* **Passage to read**
— start —

HPC Engineer - Contract via Umbrella - Cambridge/Hybrid
HPC Engineer - Contract via Umbrella - Cambridge/Hybrid
Location: Cambridge, hybrid (ideal 3 days onsite)
Market rate
Description
We're looking for an HPC Engineer to join our team in the United Kingdom in a hybrid working mode (ideal 3 days onsite). In this role, you will help build and operate industry-leading high-performance computing (HPC) capabilities, including application build frameworks, containerized applications and cloud-based services. You will work closely with the scientific community to deliver high-quality HPC services, leveraging automation, infrastructure-as-code and DevOps practices to ensure scalability, reliability and performance in a rapidly evolving HPC landscape.
Responsibilities
- Design, implement and maintain robust platform infrastructure using Infrastructure as Code (IaC) tools such as Terraform
- Develop, deliver and operate research computing services and applications
- Take a Site Reliability Engineering approach to HPC services, managing development, deployment, monitoring and incident response end-to-end
- Solve complex technical problems related to HPC services and user workflows
- Drive innovative computational solutions and exploit emerging technologies
- Administer large-scale cluster and server computing environments and related software (eg, Slurm, LSF, Grid Engine)
- Apply DevOps practices and agile methodologies for HPC operations
- Manage virtualized private cloud resources (eg, OpenStack)
- Implement and administer large-scale parallel filesystems (eg, Weka, GPFS, Lustre)

— end —

* **Data**
— start —

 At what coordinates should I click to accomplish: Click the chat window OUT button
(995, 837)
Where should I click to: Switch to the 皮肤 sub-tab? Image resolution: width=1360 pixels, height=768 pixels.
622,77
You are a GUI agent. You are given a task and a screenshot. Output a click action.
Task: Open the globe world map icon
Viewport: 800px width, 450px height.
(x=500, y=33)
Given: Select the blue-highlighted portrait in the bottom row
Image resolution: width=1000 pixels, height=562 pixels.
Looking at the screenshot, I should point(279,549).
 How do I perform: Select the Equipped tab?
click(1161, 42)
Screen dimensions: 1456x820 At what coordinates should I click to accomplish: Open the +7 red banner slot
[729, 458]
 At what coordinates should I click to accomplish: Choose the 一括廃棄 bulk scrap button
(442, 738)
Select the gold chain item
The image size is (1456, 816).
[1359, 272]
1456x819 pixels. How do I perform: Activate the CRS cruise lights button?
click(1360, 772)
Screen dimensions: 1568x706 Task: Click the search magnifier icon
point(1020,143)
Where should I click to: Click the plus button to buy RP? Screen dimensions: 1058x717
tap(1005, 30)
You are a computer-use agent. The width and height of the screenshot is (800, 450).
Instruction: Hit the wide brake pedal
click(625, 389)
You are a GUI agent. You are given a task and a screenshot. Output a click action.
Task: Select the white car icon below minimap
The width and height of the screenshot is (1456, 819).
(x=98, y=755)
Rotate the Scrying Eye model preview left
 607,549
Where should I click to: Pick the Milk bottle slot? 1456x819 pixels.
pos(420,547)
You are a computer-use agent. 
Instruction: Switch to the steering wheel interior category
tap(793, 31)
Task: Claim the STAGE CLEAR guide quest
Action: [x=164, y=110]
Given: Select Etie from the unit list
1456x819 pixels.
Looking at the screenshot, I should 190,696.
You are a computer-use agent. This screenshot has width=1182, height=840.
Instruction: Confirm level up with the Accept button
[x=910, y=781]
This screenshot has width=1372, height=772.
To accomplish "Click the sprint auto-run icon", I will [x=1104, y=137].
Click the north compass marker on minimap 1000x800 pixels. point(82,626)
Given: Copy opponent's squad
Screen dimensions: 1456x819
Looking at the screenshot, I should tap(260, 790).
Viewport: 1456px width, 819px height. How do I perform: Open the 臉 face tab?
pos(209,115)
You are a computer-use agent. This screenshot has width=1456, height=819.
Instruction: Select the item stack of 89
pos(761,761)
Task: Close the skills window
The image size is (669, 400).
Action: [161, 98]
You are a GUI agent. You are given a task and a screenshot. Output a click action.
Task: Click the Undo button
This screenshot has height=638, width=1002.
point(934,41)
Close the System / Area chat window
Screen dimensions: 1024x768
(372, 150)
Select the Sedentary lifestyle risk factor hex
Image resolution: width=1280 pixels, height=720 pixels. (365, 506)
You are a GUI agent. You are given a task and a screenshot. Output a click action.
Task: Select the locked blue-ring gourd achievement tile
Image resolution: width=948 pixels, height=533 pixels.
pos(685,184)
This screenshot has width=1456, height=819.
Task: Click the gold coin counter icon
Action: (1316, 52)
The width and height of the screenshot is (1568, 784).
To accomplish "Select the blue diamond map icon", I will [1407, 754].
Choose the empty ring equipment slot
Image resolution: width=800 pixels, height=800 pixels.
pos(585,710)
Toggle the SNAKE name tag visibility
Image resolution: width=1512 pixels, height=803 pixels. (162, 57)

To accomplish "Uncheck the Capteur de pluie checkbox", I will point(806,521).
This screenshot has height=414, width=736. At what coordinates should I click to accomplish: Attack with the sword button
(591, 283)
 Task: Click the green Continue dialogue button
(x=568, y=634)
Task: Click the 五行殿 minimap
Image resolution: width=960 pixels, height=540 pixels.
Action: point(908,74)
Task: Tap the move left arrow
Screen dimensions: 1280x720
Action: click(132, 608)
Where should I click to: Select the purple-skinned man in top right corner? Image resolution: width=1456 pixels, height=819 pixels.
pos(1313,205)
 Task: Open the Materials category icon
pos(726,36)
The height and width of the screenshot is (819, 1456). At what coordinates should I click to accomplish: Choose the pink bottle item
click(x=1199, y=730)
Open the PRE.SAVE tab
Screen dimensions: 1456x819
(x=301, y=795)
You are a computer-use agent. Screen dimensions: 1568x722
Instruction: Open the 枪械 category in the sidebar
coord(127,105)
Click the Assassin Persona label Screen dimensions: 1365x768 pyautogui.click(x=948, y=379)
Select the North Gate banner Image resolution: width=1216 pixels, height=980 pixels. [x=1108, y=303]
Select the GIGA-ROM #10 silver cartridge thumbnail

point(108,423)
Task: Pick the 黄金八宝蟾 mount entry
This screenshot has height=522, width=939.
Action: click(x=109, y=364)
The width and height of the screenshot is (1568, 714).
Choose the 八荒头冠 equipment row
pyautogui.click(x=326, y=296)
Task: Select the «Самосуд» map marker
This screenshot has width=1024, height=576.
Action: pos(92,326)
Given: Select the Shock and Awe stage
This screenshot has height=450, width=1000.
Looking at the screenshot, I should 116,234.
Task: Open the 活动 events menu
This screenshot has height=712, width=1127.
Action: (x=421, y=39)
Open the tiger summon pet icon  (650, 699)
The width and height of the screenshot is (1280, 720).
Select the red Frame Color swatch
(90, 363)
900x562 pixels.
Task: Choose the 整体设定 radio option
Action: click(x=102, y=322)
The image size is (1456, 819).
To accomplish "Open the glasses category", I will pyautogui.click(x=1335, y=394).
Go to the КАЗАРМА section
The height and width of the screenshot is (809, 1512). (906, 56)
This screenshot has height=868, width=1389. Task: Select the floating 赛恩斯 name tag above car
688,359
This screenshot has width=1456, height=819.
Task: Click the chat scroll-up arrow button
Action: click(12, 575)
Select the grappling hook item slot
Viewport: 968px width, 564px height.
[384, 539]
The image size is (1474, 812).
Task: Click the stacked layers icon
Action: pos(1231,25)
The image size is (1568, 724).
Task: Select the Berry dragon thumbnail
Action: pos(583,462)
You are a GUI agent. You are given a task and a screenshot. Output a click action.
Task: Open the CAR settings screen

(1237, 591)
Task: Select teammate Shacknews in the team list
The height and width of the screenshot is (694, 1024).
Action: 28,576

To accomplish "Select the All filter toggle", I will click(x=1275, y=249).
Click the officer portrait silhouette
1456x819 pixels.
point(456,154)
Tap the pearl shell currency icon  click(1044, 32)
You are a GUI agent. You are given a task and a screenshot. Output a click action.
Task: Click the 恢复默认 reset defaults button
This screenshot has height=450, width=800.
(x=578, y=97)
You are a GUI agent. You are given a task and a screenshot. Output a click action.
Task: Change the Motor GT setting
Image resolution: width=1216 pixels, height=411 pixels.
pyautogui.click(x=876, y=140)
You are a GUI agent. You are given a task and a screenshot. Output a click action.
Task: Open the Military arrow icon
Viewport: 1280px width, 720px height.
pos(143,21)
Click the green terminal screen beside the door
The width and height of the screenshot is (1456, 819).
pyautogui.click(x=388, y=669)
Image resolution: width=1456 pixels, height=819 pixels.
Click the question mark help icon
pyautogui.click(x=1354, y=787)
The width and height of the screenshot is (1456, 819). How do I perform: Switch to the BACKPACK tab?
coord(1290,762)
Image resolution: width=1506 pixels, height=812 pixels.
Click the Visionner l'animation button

— end —

* **Task instructions**
[1] Answer these from the HPC engineer job posting:
(a) How many days onsite does the posting give as ideal?
(b) Which Infrastructure as Code tool is named?
(c) What example of virtualized private cloud resources is given?
[2] Pick up the HPC engineer job posting after its final line and write what comes next.

* **Expected results**
[1]
(a) 3 days
(b) Terraform
(c) OpenStack

[2]
- Use configuration management tools (eg, Ansible, Salt, Puppet) for IT operations
- Develop scripts and tools for HPC and DevOps operations using Bash and Python
Requirements
- 10+ years of experience operating or engineering large-scale computing environments (HPC, HTC or BC)
- Strong understanding of Linux system administration, TCP/IP stack and storage subsystems
- Experience with high-speed networks (eg, InfiniBand)
- Proven experience with configuration management and automation frameworks
- Hands-on experience with DevOps processes and agile methodologies
- Drive innovative computational solutions and exploit emerging technologies
- Experience in developing and managing relationships with third-party suppliers
- Scientific degree and/or experience in computationally intensive scientific data analysis
- Previous experience in large-scale HPC environments (>10,000 cores)
Additional
- Experience with public cloud infrastructure (AWS, Azure, GCP)
- Experience managing virtualized private cloud environments (eg, OpenStack)
- Familiarity with container technologies (LXD, Singularity, Docker, Kubernetes)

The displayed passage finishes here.